Must be ratified by 55 countries
In December last year the countries of the world concluded a new global climate agreement. The decision came after lengthy negotiations at the COP21 Climate Conference in Paris. At that time, 185 countries accepted the Paris Agreement which sets out a framework for the new global climate regime to run after 2020. The overall target is to gradually limit global warming to “well below” 2 degrees by means of ever tougher emissions requirements, and ultimately aim to limit it to 1.5 degrees.
In order for the agreement to come into force, it must be ratified by all the signatory countries, i.e. they must approve it by formal decisions of their respective parliaments. The Paris Agreement comes into force 30 days after at least 55 countries have ratified it who together account for at least 55 per cent of global greenhouse emissions. Experience from similar international agreements has shown that this process can take several years, but it has moved unusually quickly for the Paris Agreement.
“The overall impression is that the climate activities are currently moving ahead globally at a fast pace. Alongside the rapid ratification of the Paris Agreement, it should also be noted that China is about to launch a national market for emission rights (ETS) which is planned to start in 2017,” says Erik Filipsson.
“The Paris Agreement will probably come into force as early as this year, which is an impressive achievement in view of the fact that it’s only just a year after COP21. It can be compared favourably with the Kyoto Protocol from 1997 which took over seven years to be ratified before finally coming into force.”
As of this moment, 60 countries have already ratified the Paris Agreement. Two of them are the superpowers China and the USA, who together account for around 38 per cent of the world’s climate emissions. Their decision to accept the Paris Agreement, which they announced together at the G20 meeting in September 2016, has put pressure on other countries. The Obama administration wants the Paris Agreement to come into force before the new US President takes over on 20 January 2017. The Republican presidential candidate Donald Trump has said that he intends to stop the Paris Agreement, but if it has already come into force at that time, the USA will be unable to opt out of it for four years at the earliest.
A matter of time before the EU signs up
The EU has not yet ratified the Paris Agreement, simply because all its 28 member states must first approve it, and several of them insist on first reaching agreement on the principles as to how the EU is to honour its joint undertaking.
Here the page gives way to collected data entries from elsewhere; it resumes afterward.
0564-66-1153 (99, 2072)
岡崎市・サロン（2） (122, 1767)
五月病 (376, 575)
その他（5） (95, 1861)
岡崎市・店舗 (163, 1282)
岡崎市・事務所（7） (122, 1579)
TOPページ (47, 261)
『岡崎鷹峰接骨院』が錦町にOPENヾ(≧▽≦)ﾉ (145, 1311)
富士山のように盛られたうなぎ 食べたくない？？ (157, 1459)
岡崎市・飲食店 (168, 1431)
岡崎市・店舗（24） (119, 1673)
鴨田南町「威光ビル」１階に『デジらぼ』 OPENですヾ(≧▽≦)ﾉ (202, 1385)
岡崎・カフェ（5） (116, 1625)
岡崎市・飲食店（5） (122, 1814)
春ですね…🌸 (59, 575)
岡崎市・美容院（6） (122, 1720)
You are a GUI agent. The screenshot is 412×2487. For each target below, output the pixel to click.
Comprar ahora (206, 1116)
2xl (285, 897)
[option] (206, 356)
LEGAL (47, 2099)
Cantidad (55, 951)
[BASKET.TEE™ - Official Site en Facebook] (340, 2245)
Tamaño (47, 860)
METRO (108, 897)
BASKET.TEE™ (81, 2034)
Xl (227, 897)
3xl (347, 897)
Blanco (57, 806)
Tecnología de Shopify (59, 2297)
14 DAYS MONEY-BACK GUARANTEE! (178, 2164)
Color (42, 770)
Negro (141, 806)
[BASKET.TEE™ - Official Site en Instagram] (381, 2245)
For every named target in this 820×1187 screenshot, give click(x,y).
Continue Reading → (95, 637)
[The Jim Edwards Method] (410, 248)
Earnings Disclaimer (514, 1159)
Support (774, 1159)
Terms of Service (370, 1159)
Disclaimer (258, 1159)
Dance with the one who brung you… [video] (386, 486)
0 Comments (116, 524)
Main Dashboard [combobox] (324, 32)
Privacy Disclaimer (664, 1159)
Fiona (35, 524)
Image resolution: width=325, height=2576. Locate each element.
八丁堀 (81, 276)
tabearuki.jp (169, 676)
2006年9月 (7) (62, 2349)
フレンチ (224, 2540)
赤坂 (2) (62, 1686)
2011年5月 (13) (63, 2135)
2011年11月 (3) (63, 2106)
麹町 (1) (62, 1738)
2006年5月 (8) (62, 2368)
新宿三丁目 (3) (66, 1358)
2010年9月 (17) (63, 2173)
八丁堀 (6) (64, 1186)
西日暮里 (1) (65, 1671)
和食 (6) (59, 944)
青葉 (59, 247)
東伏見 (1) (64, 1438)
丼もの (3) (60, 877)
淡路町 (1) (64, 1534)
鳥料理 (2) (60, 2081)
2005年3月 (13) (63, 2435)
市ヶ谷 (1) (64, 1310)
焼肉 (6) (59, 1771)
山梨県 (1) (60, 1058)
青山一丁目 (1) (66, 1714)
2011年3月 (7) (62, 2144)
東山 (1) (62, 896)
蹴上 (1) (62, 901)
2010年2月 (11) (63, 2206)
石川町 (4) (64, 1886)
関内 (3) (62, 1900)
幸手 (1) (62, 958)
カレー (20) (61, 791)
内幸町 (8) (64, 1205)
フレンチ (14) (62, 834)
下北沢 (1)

“There are no real differences of opinion between the member states as regards the quantitative contribution to which the EU had committed itself in Paris last year, i.e. at least 40 per cent lower emissions of greenhouse gases by 2030 compared with the 1990 level. But what has happened since then is that these countries have begun to discuss how they can mutually divide up the EU’s climate targets among themselves with respect to the sectors not already covered by the EU ETS,” says Erik Filipsson, who believes that it’s only a matter of time before the EU has ratified the agreement.
“There is no doubt that the EU will ratify the Paris Agreement, but the question is whether they manage to do so before the COP22 conference in Marrakesh in November 2016. The EU has a great opportunity to tip the scales since the ratification would mean that the second criteria is met and the Paris agreement could come into force,” says Erik Filipsson.
Vattenfall as sponsor
Vattenfall is involved in the New York Climate Week to show its continued support for the overall UN process. Vattenfall is one of the sponsors of the Sustainable Innovation Forum, the official economic forum for the UN’s environmental programme (UNEP), and is also one of the biggest organizers of concomitant events at the next big climate conference COP22 in Marrakesh, to take place on 7-18 November 2016.